George Lucas once said the Star Wars films are “like poetry…. They rhyme.” In The Force Awakens, Kylo speaks to Vader’s helmet, promising him that he would “finish what you started.” It seemed like Kylo’s mission was to carry on with the Dark side and destroy the Jedi as Vader originally intended. Or so we thought.
Before the release of The Rise of Skywalker, fans speculated that Kylo would finish what Vader started, but not in the way audiences expected. Instead, Ben would do what Anakin couldn’t: save the woman he loves, Rey. Kylo’s sacrifice was possibly meant to be the inverse of Anakin’s inability to save Padmé Amidala, Luke and Leia’s mother.
However, Reddit user BL-2187 theorizes that the imagery of Kylo holding Rey is a direct parallel to the scene of Anakin cradling his dying mother, Shmi, in Attack of the Clones. In this context, Kylo finishing what Vader started takes on a whole new meaning, especially since Kylo loses both his mother and Rey in the same movie.
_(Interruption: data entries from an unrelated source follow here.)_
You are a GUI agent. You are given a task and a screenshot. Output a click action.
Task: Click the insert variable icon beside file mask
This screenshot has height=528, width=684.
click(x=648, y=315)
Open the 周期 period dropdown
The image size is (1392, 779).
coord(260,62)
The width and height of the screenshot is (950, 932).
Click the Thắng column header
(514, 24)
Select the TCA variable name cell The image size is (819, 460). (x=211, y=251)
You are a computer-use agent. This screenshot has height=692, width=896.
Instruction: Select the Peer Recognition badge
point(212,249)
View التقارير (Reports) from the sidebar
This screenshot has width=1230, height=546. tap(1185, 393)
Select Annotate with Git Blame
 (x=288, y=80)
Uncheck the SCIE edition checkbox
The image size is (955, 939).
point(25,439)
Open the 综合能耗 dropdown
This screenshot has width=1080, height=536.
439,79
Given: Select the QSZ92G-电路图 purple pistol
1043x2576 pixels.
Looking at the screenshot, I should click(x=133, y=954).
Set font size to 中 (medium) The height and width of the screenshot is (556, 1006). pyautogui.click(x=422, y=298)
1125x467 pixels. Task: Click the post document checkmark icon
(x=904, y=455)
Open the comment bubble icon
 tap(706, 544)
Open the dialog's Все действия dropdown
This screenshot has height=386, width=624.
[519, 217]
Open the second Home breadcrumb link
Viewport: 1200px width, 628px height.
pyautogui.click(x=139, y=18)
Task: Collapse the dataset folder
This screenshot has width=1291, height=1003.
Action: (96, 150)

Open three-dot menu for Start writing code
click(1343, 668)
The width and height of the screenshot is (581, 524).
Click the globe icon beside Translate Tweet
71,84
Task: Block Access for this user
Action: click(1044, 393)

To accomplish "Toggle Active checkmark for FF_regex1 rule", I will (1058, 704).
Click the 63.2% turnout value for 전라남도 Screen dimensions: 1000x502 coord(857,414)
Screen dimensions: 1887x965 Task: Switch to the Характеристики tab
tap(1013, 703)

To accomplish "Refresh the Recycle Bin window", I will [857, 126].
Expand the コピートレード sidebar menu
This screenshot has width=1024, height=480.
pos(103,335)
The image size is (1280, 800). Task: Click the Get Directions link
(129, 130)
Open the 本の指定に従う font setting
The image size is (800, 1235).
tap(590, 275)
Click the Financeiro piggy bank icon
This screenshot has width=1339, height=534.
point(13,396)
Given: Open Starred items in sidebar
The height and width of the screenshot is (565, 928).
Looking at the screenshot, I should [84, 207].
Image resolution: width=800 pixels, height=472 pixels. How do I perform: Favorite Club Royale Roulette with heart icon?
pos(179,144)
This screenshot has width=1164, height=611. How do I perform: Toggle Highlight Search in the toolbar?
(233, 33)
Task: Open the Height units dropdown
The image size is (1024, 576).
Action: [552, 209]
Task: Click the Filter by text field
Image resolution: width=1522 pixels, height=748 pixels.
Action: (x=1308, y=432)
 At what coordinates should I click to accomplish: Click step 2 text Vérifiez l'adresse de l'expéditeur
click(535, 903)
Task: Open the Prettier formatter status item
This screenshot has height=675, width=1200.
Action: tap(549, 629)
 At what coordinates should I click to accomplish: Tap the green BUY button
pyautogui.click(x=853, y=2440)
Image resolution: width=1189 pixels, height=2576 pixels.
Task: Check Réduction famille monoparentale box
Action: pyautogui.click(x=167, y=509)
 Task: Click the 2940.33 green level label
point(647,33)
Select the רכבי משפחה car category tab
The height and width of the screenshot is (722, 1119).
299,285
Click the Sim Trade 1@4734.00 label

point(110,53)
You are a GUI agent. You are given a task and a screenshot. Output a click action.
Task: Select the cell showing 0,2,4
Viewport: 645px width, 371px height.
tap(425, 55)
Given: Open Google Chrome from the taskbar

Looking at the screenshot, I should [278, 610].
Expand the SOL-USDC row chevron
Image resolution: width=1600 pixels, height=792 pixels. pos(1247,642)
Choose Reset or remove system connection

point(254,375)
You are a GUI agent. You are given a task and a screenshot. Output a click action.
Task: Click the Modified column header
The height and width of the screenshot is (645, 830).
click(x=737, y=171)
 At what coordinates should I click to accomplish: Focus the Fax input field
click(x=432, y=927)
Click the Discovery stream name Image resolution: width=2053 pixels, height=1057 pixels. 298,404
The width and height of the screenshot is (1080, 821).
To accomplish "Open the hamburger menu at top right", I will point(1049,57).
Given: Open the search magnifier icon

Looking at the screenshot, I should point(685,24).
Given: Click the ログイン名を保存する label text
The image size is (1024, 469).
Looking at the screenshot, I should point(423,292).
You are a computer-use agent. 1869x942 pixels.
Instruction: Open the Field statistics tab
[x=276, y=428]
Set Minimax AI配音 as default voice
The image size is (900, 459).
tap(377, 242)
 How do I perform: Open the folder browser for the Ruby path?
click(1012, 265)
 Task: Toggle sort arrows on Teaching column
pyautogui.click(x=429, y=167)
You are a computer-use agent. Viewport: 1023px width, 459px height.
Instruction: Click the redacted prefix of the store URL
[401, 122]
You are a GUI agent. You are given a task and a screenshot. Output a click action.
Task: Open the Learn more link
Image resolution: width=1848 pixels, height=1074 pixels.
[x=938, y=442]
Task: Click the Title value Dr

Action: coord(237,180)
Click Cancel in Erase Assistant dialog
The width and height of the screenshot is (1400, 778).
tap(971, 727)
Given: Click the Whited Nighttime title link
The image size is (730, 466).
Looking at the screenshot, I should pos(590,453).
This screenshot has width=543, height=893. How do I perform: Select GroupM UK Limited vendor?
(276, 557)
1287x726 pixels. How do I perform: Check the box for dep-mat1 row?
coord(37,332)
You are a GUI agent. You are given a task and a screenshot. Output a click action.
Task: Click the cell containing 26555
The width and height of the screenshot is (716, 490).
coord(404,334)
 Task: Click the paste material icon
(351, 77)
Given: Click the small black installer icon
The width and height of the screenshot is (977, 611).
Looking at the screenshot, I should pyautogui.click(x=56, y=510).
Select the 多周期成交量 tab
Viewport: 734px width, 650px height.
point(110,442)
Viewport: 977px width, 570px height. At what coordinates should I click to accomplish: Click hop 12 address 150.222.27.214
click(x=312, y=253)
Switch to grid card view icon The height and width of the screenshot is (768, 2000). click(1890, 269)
The visual parallel of Kylo and Anakin holding the women they love becomes even more obvious in the side by side image below, which fully captures the comparison.
The visual symmetry of the films is further detailed in the lightsaber duel between Kylo and Rey in The Rise of Skywalker and the battle between Anakin and Obi-Wan Kenobi in Revenge of the Sith. When Kylo and Rey fight each other, they’re surrounded by an ocean, torrential rain falling around them. Comparatively, Anakin and Obi-Wan are surrounded by fire and lava during their duel. Placed alongside each other, Reddit user skywalkinondeezhatrz suggests the images are a representation of rebirth vs. destruction. Take a look below.
Though it’s never confirmed that Kylo actually finished what his grandfather started — the two never formally meet — it’s nice that The Rise of Skywalker offers a few loose connections to the Star Wars prequels despite Anakin’s absence from the film.
Star Wars: The Rise of Skywalker is currently playing in theaters.